As far as radio protection issues are concerned, same considerations standing for proposed \({\beta }^{+}\)-RGS techniques19 hold also in this case. Moreover, it has to be stressed that 68Ga has an mean lifetime that is approximately half of the one of 18F. This means that the use of the former would imply a much reduced radiation load both to the patient and to the medical staff.

It is finally to be noted that the current estimate is made with a detector optimised for 90Y and that improvements can be foreseen by either increasing the electron efficiency or decreasing the sensitivity to photons, for instance with the use a solide state β detector.

Conclusions

The goal of this study was to evaluate the possibility to use the β probe we have developed for β-RGS with a high energy β+ emitting radio pharmaceutical, exploiting the high sensitivity of the detector, in order to extend the application cases of such a technique.

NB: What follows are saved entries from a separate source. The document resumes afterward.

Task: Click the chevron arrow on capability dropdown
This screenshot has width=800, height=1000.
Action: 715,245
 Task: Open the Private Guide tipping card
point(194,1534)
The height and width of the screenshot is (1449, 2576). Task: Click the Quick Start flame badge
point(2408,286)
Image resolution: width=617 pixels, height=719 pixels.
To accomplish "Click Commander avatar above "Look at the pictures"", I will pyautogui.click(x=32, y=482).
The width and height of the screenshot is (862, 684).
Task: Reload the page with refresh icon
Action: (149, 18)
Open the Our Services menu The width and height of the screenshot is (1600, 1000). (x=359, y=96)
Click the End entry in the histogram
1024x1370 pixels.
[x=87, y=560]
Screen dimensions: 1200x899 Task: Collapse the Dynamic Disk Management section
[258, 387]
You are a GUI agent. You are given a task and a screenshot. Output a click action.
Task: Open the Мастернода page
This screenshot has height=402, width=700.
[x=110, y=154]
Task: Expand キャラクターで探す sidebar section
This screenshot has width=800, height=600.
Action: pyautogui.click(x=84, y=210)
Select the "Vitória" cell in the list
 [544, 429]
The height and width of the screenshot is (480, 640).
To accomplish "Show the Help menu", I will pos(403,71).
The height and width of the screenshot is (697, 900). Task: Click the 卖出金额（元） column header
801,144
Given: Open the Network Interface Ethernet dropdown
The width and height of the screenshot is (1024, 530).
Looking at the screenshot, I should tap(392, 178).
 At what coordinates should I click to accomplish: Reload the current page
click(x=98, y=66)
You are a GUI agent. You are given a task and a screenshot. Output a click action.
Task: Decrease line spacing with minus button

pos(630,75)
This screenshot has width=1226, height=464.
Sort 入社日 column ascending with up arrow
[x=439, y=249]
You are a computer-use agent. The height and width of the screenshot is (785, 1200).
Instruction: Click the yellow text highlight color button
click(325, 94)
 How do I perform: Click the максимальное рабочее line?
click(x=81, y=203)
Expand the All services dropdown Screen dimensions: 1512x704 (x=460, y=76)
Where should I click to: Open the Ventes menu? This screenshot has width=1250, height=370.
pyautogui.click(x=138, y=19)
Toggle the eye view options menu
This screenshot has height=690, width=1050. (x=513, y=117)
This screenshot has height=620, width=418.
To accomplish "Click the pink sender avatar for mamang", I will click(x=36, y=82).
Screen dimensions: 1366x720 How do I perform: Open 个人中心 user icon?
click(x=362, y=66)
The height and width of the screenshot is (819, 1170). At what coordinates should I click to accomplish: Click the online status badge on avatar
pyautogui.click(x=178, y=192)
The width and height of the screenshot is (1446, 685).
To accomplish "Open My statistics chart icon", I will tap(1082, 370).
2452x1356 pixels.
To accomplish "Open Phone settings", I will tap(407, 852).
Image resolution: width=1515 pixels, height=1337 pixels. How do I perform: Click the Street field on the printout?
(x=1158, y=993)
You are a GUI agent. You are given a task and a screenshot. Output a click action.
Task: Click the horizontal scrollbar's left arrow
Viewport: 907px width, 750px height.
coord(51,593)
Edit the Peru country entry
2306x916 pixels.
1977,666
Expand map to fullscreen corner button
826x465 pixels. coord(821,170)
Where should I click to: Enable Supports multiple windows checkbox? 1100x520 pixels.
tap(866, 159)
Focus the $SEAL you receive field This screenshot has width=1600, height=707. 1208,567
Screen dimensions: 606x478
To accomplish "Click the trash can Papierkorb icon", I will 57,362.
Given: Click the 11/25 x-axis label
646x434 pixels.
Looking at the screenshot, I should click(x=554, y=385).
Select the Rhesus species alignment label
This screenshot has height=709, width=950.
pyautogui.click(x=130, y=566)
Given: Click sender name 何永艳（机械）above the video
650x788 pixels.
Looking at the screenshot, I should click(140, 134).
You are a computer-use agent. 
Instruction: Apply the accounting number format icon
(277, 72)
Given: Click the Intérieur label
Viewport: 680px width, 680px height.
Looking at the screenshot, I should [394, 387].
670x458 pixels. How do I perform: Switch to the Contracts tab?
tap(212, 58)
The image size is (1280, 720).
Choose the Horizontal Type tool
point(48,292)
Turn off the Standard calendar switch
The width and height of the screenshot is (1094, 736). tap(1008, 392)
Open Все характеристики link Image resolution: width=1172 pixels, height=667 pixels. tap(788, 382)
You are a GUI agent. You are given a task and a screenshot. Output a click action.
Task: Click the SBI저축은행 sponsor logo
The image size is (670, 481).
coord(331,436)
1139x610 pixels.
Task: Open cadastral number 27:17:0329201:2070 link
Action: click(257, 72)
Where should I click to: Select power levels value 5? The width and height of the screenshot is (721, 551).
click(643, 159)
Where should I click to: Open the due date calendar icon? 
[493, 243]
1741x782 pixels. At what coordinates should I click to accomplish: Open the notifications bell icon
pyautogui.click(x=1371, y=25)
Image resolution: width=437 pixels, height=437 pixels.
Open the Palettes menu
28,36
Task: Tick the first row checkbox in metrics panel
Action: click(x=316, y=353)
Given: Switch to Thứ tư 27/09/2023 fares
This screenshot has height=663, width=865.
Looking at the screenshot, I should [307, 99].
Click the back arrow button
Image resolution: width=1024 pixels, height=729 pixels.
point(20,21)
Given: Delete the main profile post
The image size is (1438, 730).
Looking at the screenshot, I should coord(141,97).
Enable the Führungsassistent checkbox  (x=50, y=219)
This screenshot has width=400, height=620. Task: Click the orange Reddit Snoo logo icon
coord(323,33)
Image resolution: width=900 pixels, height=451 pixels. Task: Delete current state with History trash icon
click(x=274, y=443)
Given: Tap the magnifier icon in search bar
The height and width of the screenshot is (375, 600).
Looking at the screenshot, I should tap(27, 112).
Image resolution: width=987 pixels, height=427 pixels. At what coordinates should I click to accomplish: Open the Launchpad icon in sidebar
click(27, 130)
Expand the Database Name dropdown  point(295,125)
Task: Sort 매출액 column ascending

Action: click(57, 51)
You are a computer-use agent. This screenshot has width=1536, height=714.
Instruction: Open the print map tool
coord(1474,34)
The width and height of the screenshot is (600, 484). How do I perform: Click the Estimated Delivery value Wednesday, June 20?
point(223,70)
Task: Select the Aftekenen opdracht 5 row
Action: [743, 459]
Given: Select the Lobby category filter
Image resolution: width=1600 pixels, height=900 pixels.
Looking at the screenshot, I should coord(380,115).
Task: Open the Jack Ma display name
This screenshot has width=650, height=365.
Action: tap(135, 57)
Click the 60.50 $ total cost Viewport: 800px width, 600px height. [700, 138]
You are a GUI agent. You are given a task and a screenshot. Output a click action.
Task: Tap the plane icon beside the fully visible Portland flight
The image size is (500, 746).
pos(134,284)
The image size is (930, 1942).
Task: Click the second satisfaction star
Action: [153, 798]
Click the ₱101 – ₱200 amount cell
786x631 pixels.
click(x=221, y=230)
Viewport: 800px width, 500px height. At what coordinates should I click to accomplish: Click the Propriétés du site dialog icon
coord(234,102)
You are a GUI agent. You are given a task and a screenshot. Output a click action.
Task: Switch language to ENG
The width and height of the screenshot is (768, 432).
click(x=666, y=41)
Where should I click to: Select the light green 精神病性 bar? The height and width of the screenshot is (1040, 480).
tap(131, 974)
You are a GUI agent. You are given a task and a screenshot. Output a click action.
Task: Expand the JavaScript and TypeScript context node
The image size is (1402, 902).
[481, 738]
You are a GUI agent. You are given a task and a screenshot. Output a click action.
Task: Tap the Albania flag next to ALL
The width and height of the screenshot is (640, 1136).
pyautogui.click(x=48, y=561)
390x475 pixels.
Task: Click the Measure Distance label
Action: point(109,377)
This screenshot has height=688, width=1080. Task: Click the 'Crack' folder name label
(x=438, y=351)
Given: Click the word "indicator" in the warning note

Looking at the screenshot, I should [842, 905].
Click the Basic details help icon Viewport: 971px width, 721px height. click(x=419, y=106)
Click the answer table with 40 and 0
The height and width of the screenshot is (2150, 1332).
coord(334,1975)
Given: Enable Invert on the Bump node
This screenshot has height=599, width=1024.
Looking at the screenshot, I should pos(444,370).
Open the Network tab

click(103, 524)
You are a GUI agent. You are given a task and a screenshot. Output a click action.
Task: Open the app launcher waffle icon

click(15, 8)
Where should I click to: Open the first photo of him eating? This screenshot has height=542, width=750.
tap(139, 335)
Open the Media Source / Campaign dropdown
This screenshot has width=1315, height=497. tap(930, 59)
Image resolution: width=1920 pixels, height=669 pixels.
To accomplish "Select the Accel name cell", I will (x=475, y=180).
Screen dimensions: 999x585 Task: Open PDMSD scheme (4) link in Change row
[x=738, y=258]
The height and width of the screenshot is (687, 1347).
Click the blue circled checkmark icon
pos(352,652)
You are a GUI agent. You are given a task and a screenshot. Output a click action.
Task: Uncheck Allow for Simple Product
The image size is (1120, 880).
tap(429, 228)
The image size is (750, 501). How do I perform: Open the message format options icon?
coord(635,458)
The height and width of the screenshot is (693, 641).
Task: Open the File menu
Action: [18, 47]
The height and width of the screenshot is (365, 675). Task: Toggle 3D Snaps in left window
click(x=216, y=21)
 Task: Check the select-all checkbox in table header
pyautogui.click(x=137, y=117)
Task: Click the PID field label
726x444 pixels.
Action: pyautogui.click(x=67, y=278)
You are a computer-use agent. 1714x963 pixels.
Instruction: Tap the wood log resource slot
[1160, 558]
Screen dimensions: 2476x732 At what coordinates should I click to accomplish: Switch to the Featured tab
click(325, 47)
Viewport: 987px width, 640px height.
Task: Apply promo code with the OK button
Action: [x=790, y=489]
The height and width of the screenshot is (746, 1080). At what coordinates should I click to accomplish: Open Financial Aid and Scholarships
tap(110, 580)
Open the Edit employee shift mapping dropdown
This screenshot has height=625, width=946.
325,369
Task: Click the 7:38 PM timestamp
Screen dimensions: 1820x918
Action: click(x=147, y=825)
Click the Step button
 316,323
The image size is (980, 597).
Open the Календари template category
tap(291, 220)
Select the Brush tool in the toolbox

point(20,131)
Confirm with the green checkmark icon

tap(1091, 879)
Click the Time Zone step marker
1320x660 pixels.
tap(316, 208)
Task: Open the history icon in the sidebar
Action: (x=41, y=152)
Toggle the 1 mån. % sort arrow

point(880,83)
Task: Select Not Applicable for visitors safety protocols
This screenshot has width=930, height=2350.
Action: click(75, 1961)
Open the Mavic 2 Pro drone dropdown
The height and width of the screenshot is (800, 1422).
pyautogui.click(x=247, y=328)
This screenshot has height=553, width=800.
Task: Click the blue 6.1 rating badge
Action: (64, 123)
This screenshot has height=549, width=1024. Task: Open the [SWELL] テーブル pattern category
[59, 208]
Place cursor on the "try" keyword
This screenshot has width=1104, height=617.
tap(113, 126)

To this aim, we evaluated the uptake of 68Ga-PSMA in prostatic cancer recurrences in a retrospective study on PET images of 45 patients at Policlinico SantOrsola Malpighi in Bologna.

Despite the expected variability among patients, both in terms of SUV (median 4.1, IQR 3.0–6.1) and TNR (median 9.4, IQR 5.2–14.6), the majority of cases have been found to be compatible with the application of the proposed technique in a reasonable scenario of injected activity and probing time. There are however some cases in which the technique to be effective would require either a grater amount of administered activity or a longer probing time.

The main result of this study is that most cases of prostatic cancers showing uptake for 68Ga-PSMA are good candidates for β-RGS. The preliminary PET image with 68Ga-PSMA, foreseen in the application protocol, would however allow to know in advance if the considered patient is a good candidate or not, also allowing to tailor the amount of activity to inject to the particular uptake.

To this aim, ex-vivo tests on excised tumor specimens are needed and foreseen for the next future, in order to assess the precise criteria to discriminate patients eligible for this RGS technique.

On the other hand, studies are being carried out to investigate possible novel detecting techniques to be used in the probe, for example focusing on solid state sensors (CMOS). This development of the instrument could allow to lower significantly the energy threshold for detecting electrons, thus improving the efficacy in an application case like the one discussed in this study.